Ecco, è tutto qui il problema: il pubblico. Questa massa informe che troppo spesso cristallizza l'essenza di un autore in una coazione a ripetere di gesti/forme/colori, mummificandola e privandola di ogni anelito di vita. Quella stessa vita che – paradossalmente, trattandosi di un thriller – permea invece le pieghe del Cartaio e sulla quale non a caso il film si chiude. Perché, se Non ho sonno era la pellicola del tempo che si attorciglia su se stesso, ripiegandosi e ritrovandosi stilisticamente nel confortante passato, ci sembra decisamente che la sedicesima fatica del regista romano assuma le tonalità di un progetto più personale e intimo. Un film calato felicemente nella contemporaneità, sia per la scelta del cast, sia per la fotografia che abiura i cromatismi esasperati delle origini in favore di tonalità più tenui e asciutte, pure mai disgiunte da un lavoro molto personale sugli esterni.

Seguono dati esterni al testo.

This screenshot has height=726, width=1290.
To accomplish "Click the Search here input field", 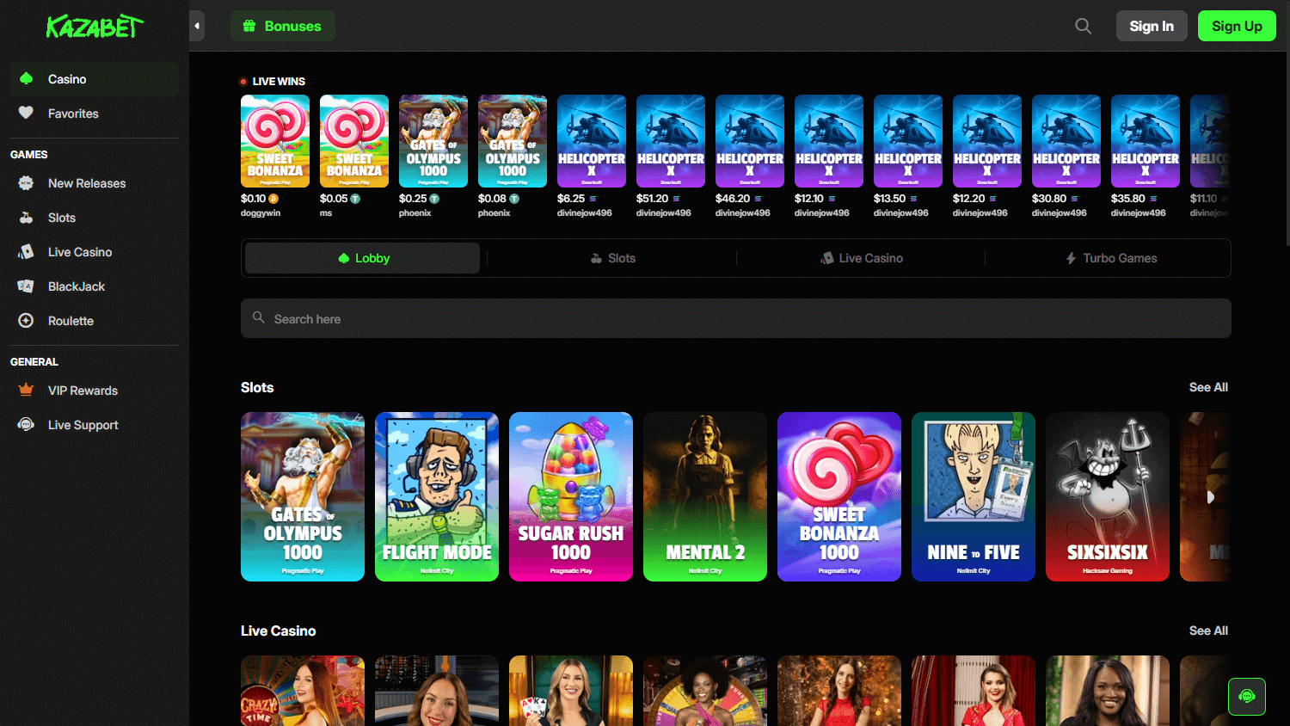I will (735, 318).
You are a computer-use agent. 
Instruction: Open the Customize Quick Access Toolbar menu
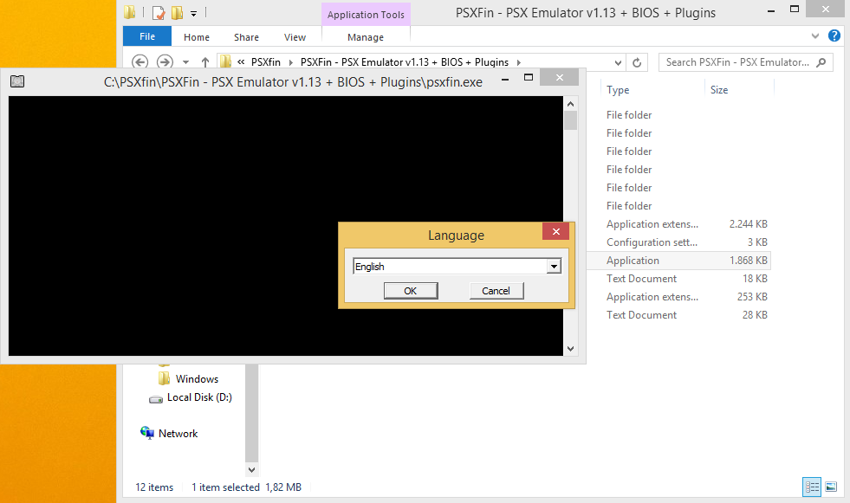coord(193,12)
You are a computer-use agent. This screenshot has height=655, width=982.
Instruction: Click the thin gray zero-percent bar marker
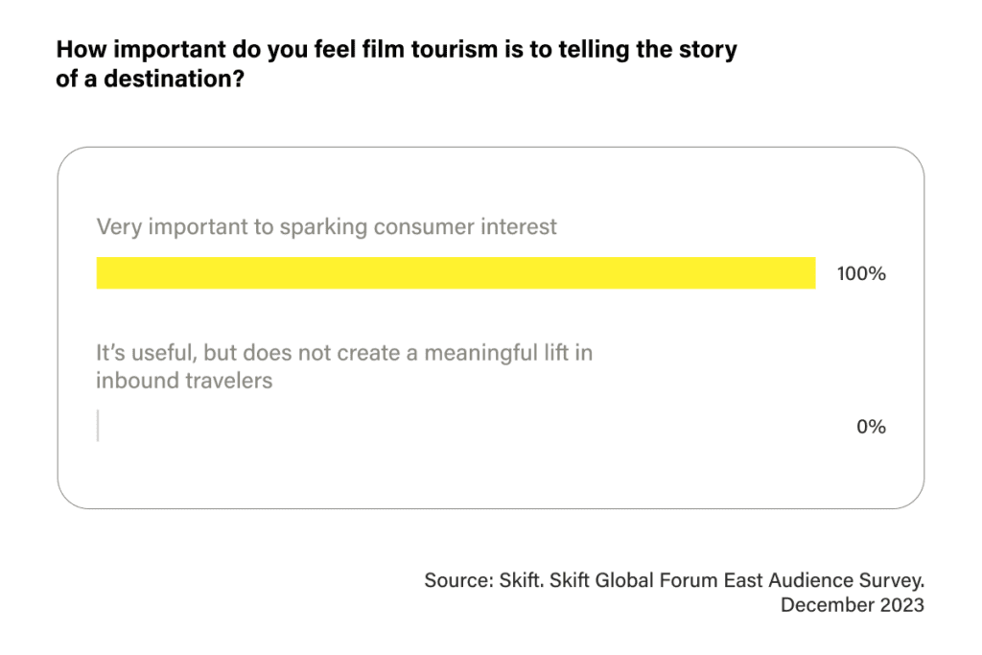point(98,426)
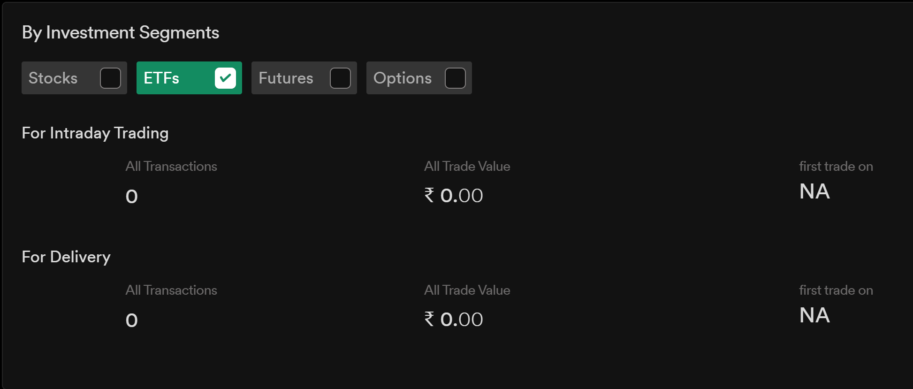
Task: Enable the Stocks segment checkbox
Action: pos(110,78)
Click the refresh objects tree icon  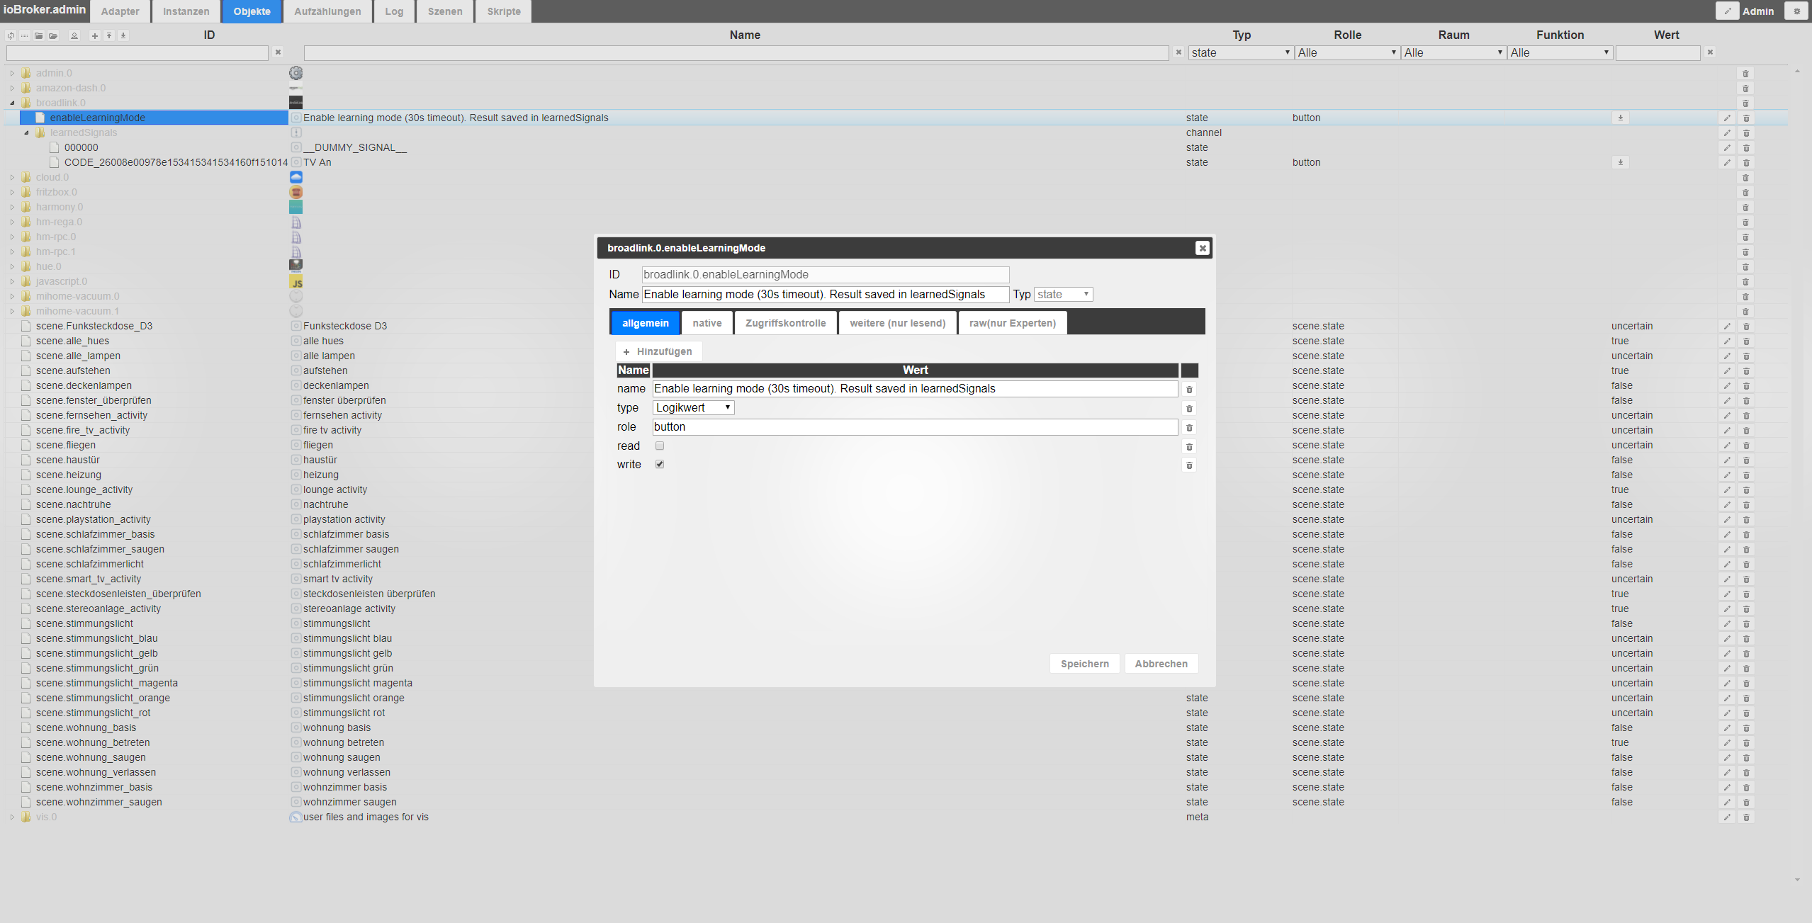(11, 35)
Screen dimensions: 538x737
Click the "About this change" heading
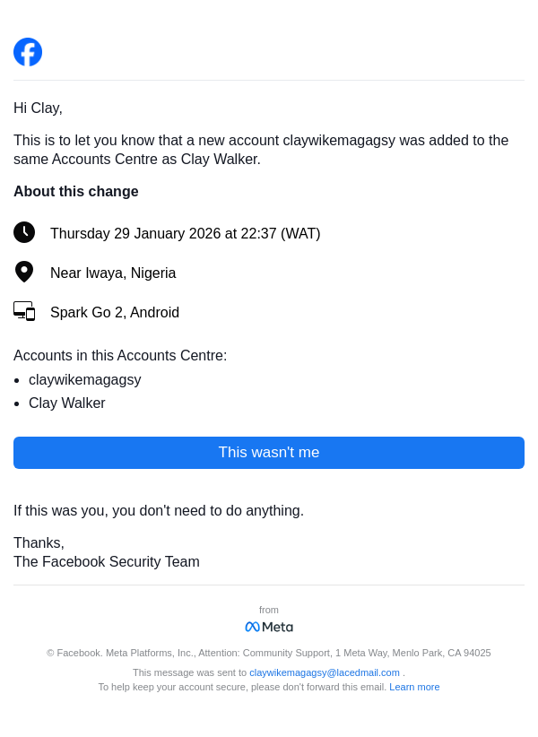pos(76,192)
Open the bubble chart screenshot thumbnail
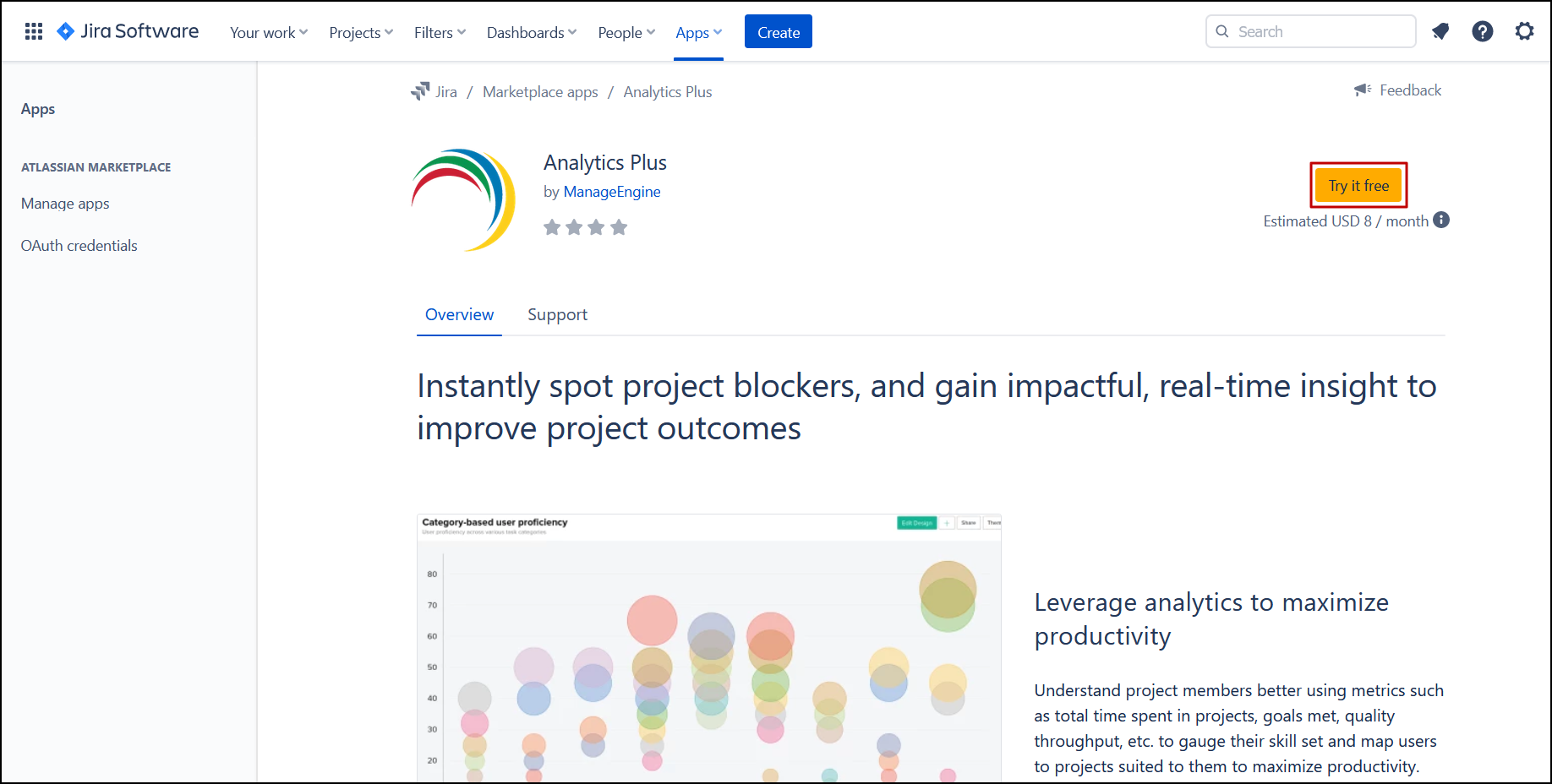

Ma, soprattutto, Il cartaio è un'opera che costituisce l'ultima deriva di un discorso che Argento ha intrapreso a partire da Trauma e che ha poi ispessito attraverso quella che chiameremmo "trilogia del dolore", completata con La sindrome di Stendhal e Il fantasma dell'Opera. Tre film dove il virtuosismo tecnico diventava una presa di posizione etica e politica rispetto al modo di narrare la violenza, sempre più finalizzata a riprodurre la reazione dinanzi al male fisico come contrappunto del dolore dell'anima. Non a caso la trilogia in questione era forgiata sul corpo martirizzato della figlia Asia, poi scomparsa dal cinema dell'autore. Perché, attraverso il proprio sangue, Dario ritrovava la sua umanità e imbastiva un tenero discorso d'amore che poi ha travasato naturalmente nel Cartaio: un film incentrato proprio sull'esibizione del dolore delle vittime del killer, mediatizzato e dunque in qualche modo reso assoluto e globale attraverso Internet, e poi esorcizzato grazie all'amore di Anna, destinato a non infrangersi di fronte alla morte fisica del compagno.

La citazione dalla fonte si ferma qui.